Sacrée meilleure humoriste au Burkina en 2013, Edoxi Gnoula nous transporte au cœur d’un maquis africain dont elle interprète avec talent tous tou·te·s les occupant·e·s.
Un one woman show captivant ! LEGS « suite »(donation, héritage en français ou jambes en anglais) est le récit d’une jeune femme qui s’interroge sur son statut
d’enfant “bâtarde”. Edoxi a été élevée par sa mère et n’a jamais été reconnue par son père, qui habitait pourtant dans le même quartier pauvre de Ouagadougou. Nulle complainte dans ce travail, c’est plutôt la rage qui cogne aux fenêtres. Au père qui abandonne ses enfants vient répondre le dictateur qui abandonne la nation, par un raccourci poétiqueet politique fulgurant.
Edoxi
Gnoula incarne une foule de philosophes de comptoir débattant sur les
figures qui ont façonné le Pays des Hommes Intègres, en particulier
Thomas Sankara, qui lutta pour développer son pays, combattre la
corruption, alphabétiser la nation. Avec un don inouï pour jongler avec
les accents, les postures, les regards, la comédienne passe d’un
personnage à l’autre en un simple déhanchement, une paire de lunettes,
un dos voûté, une intonation de voix. Les transformations sont à la fois
imperceptibles et hallucinantes... Avec LEGS (suite) , c’est
ni plus ni moins qu’un petit miracle qui se produit, celui de rendre
palpable une destinée vécue à des milliers de kilomètres de nous.
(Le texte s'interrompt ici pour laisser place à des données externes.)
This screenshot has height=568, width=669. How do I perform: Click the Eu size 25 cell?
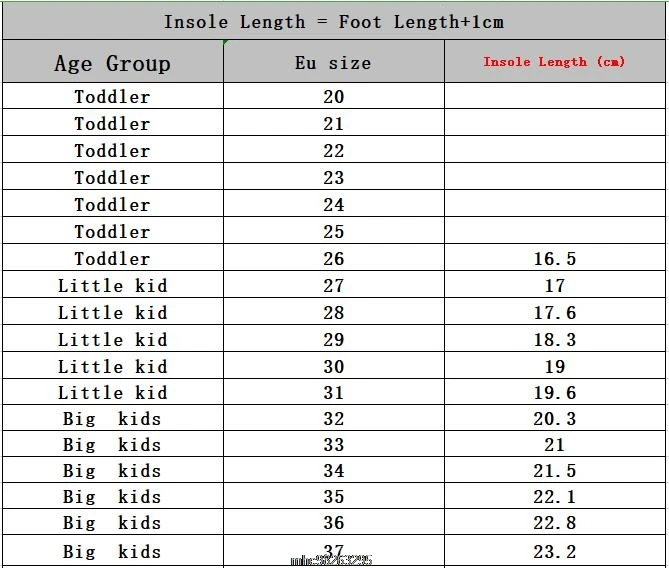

Catherine Makereel, LE SOIR
Edoxi
Gnoula, incroyable et instinctive artiste Burkinabè, découverte par
Isabelle Pousseur pour Songe d’une nuit d’été (Théâtre National, 2012),
comédienne hors pair aux allures androgynes, dans ce costume taillé pour
homme. Elle ne trahit que peu à peu sa féminité dans un monologue
goûtu, plein de verve, aux accents d’abord politiques pour des propos
sortis tout droit des brèves de comptoir. Endossant tour à tour le rôle
des différents protagonistes, Edoxi Gnoula défend Thomas Sankara (né en
1949, assassiné le 15 octobre 1987 à Ouagadougou), Che Guevara africain,
adulé par les uns, détesté par les autres, ou accuse son successeur,
Blaise Compaoré, d’être un dictateur. Puis se demande pourquoi on
dénonce les fonctionnaires qui viennent boire des bières dans le maquis.
Le tout ponctué d’attitudes, d’expressions et d’un jeu plus parlants
que les mots. Bien présente également, la sensorialité, l’invitation à
manger le foie, la tête de porc qui fume, les intestins à l’ail, à
baisser le son en arrière fond… Toute l’Afrique s’invite à travers elle.